[Saved data entries]
────────────────────────────────────────
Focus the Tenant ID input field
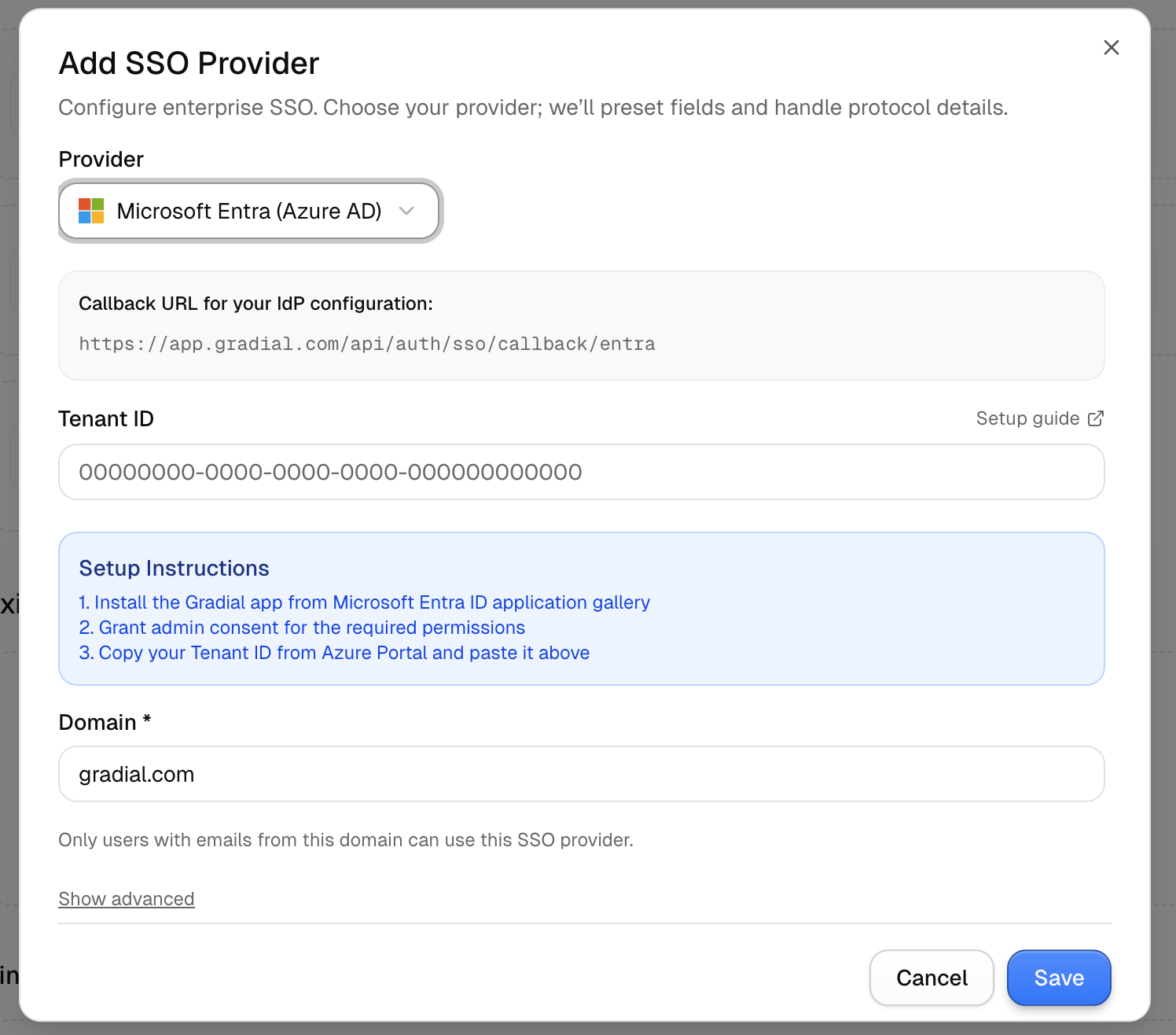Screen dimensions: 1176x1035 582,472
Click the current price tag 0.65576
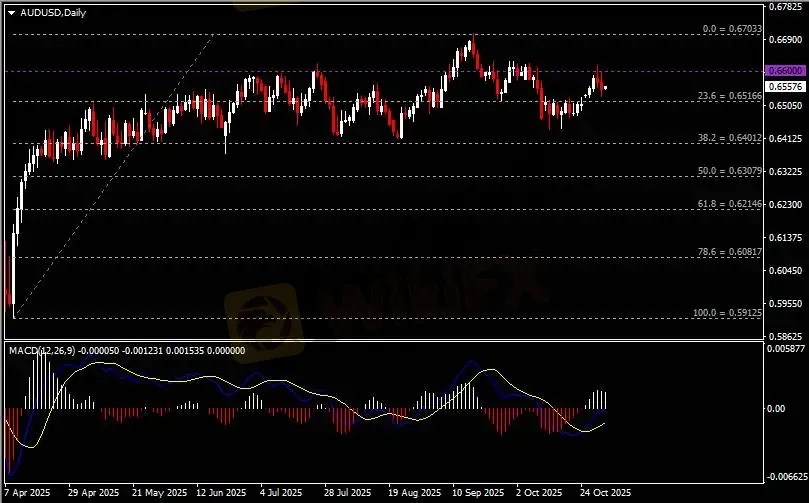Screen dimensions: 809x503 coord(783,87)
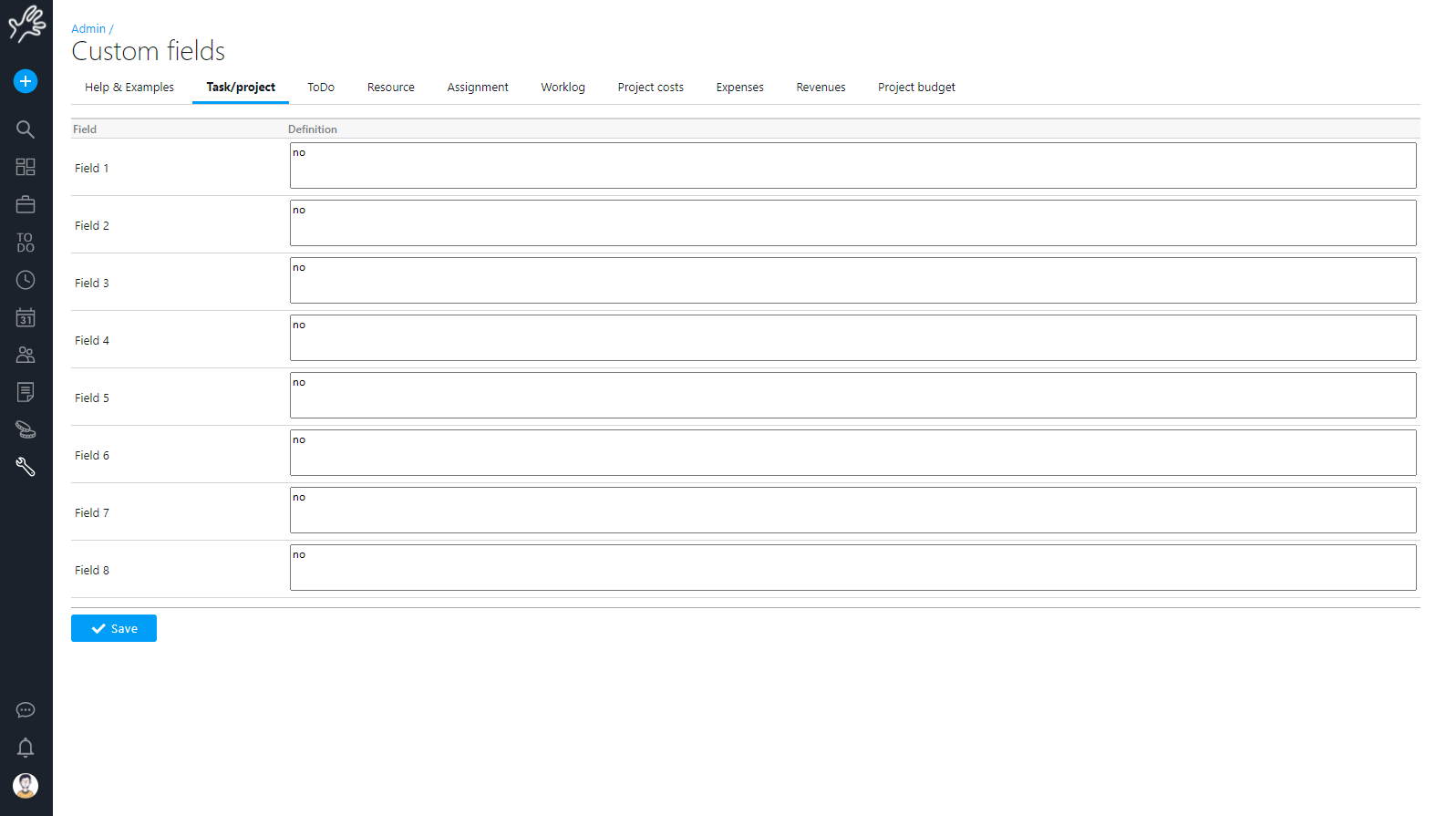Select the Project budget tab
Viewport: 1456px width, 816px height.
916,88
────────────────────────────────────────
[Description of the task]
Please transcribe all of the entries word for word, with the pictures left out.

[Response to this exercise]
Focus the Tenant ID input field
Screen dimensions: 1176x1035 582,472
Click the current price tag 0.65576
Screen dimensions: 809x503 coord(783,87)
Select the Project budget tab
Viewport: 1456px width, 816px height.
916,88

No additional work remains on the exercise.